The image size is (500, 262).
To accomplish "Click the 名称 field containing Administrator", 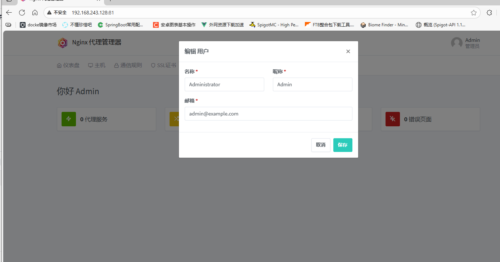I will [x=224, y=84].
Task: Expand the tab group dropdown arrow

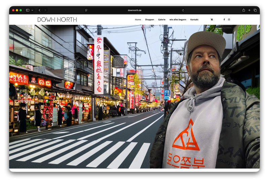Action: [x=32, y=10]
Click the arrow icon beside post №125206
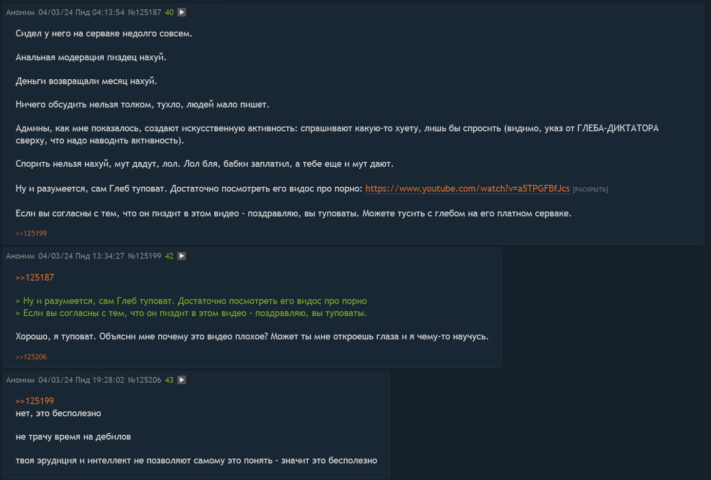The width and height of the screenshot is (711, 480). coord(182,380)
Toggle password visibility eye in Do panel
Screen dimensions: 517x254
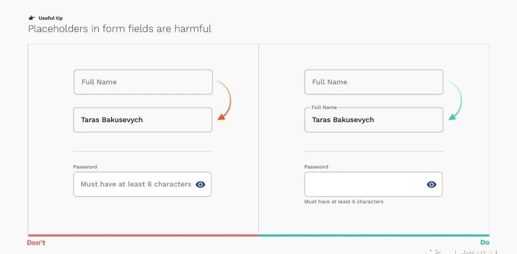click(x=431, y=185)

────

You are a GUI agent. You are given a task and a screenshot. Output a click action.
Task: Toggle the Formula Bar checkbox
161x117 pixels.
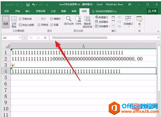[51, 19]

────

Reproduce the rows word for word, starting at the line that contains "Toggle password visibility eye in Do panel" and ending after the line that contains "click(x=431, y=185)". Leave the pictures out of your answer.

Toggle password visibility eye in Do panel
Screen dimensions: 517x254
click(x=431, y=185)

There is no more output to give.